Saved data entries
************

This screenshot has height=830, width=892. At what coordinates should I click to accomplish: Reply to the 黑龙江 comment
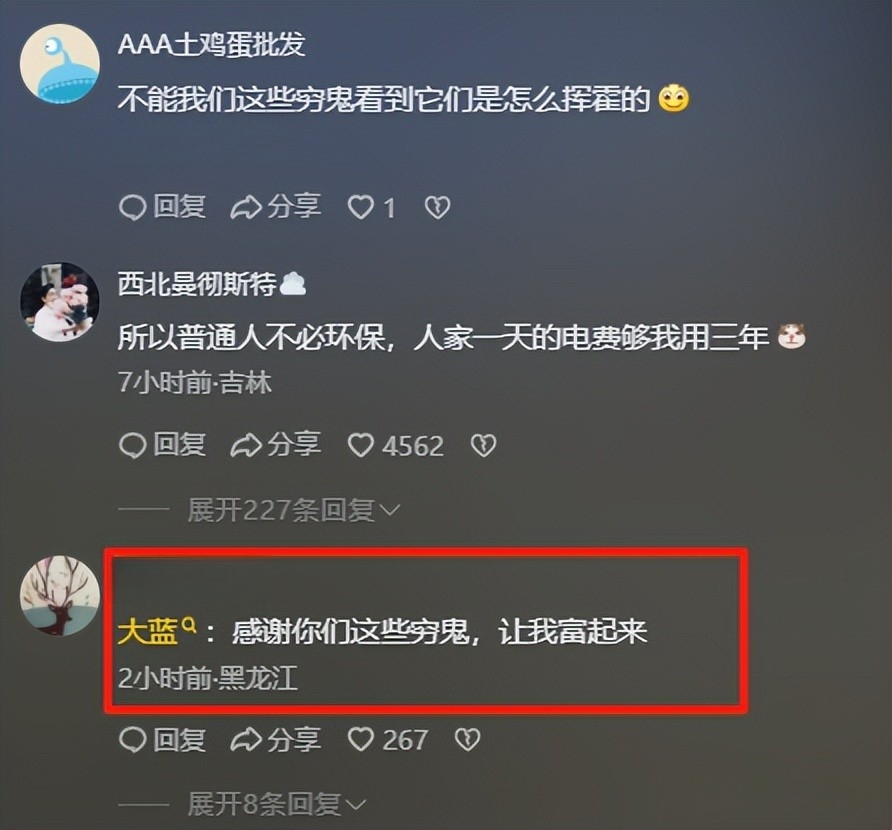[x=162, y=739]
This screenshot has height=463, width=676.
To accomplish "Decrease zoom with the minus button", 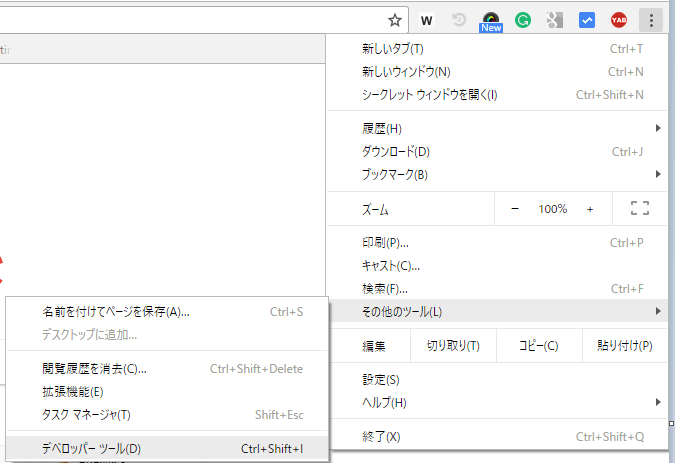I will pos(515,209).
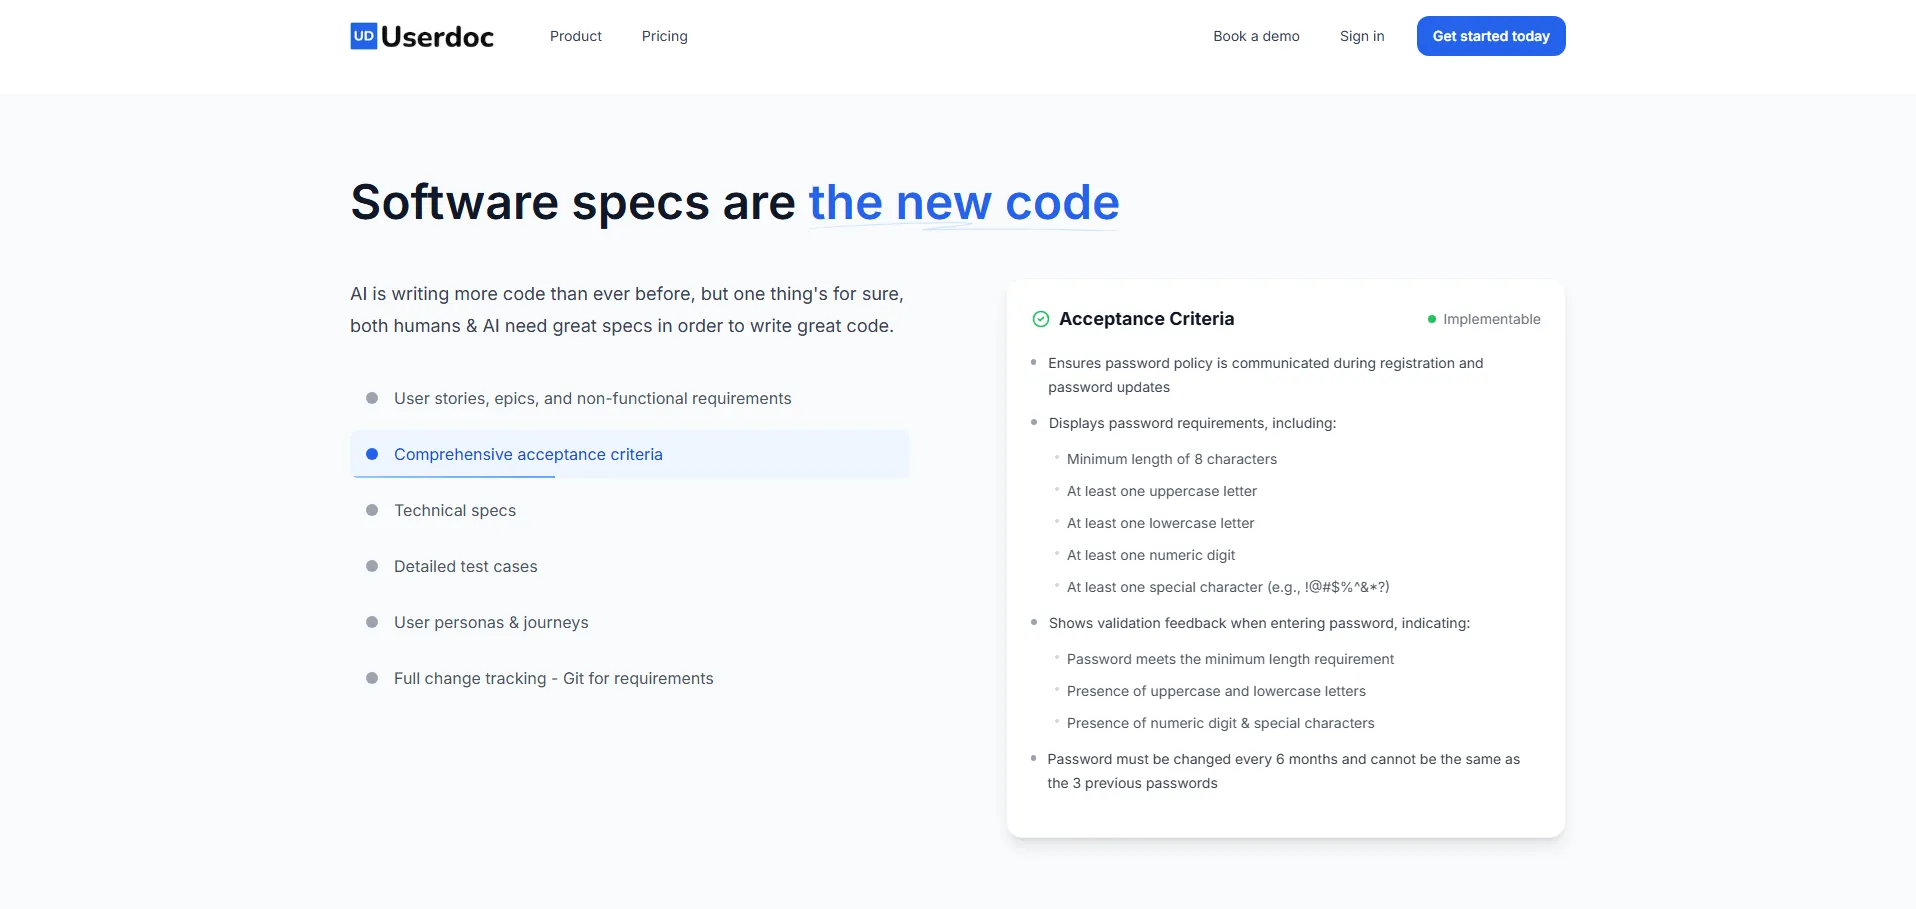Show the Detailed test cases tab
This screenshot has height=909, width=1916.
[x=465, y=566]
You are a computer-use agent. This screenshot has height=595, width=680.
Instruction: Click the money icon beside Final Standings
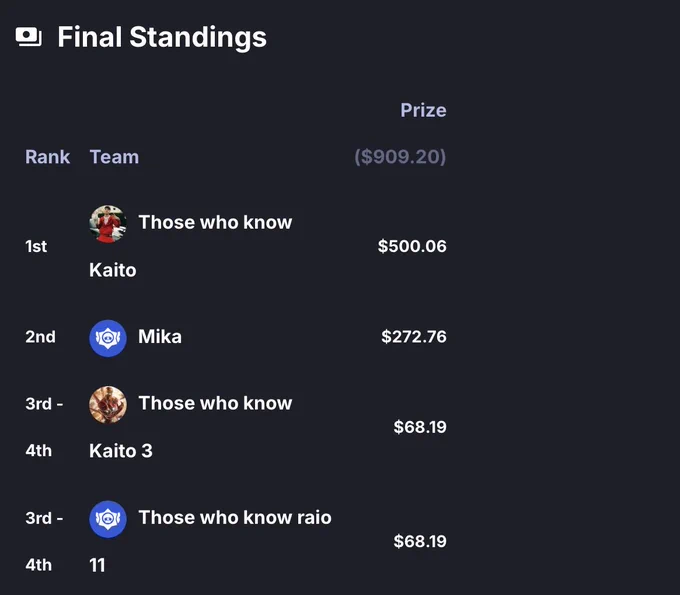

************

- **Task instructions**
Omit the pictures and please write out exactly the lines between the one containing "You are a computer-use" and the last line of the entries, both included.

- **Reply**
You are a computer-use agent. This screenshot has height=595, width=680.
Instruction: Click the money icon beside Final Standings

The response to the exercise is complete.